Palomo J., Fauconnier M., Coquard L., Gilles M., Meme S., Szeremeta F., Fick L., Franetich J.F., Jacobs M., Togbe D., Beloeil J.C., Mazier D., Ryffel B. and Quesniaux V.F.
European Journal of Immunology 43 (10) 2683-2695 - doi : 10.1002/eji.201343327
Cerebral malaria is a severe complication of Plasmodium falciparum infection. Although T-cell activation and type II IFN-gamma are required for Plasmodium berghei ANKA (PbA)-induced murine experimental cerebral malaria (ECM), the role of type I IFN-alpha/beta in ECM development remains unclear. Here, we address the role of the IFN-alpha/beta pathway in ECM devel-opment in response to hepatic or blood-stage PbA infection, using mice deficient for types I or II IFN receptors. While IFN-gammaR1(-)/(-) mice were fully resistant, IFNAR1(-)/(-) mice showed delayed and partial protection to ECM after PbA infection. ECM resistance in IFN-gammaR1(-)/(-) mice correlated with unaltered cerebral microcirculation and absence of ischemia, while WT and IFNAR1(-)/(-) mice developed distinct microvascular pathologies. ECM resistance appeared to be independent of parasitemia. Instead, key mediators of ECM were attenuated in the absence of IFNAR1, including PbA-induced brain sequestration of CXCR3(+)-activated CD8(+) T cells.
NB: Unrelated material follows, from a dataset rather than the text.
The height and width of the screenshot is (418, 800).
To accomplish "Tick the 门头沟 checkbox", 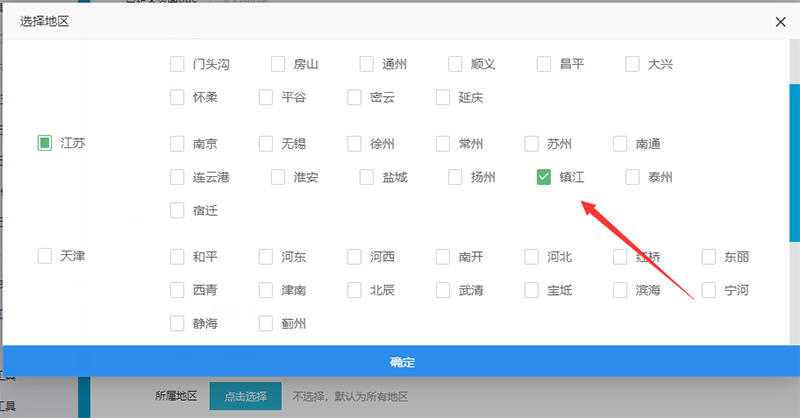I will (177, 64).
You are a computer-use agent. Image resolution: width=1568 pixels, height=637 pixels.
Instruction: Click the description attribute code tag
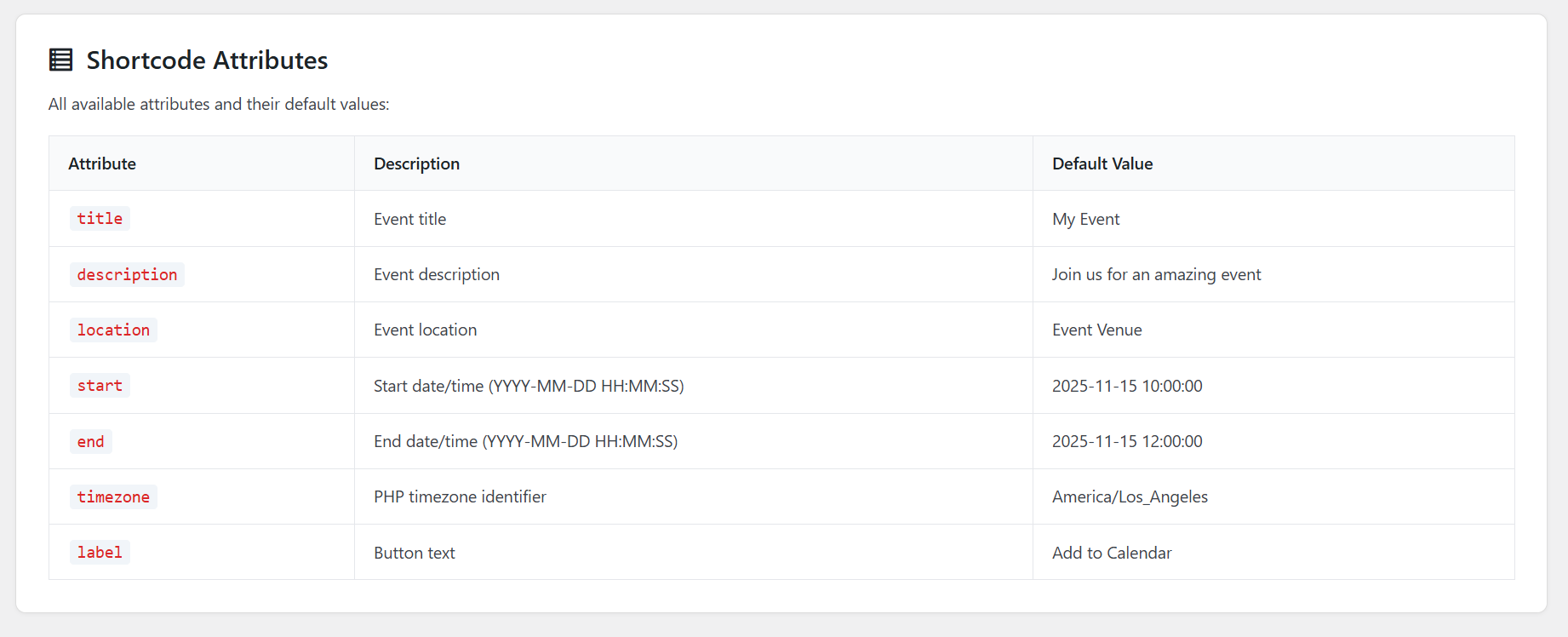pyautogui.click(x=127, y=275)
This was associated with reduced expression of Granzyme B, IFN-gamma, IL-12Rbeta2, and T-cell-attracting chemokines CXCL9 and CXCL10 in IFNAR1(-)/(-) mice, more so in the absence of IFN-gammaR1. Therefore, the type I IFN-alpha/beta receptor pathway contributes to brain T-cell responses and microvascular pathology, although it is not as essential as IFN-gamma for the development of cerebral malaria upon hepatic or blood-stage PbA infection.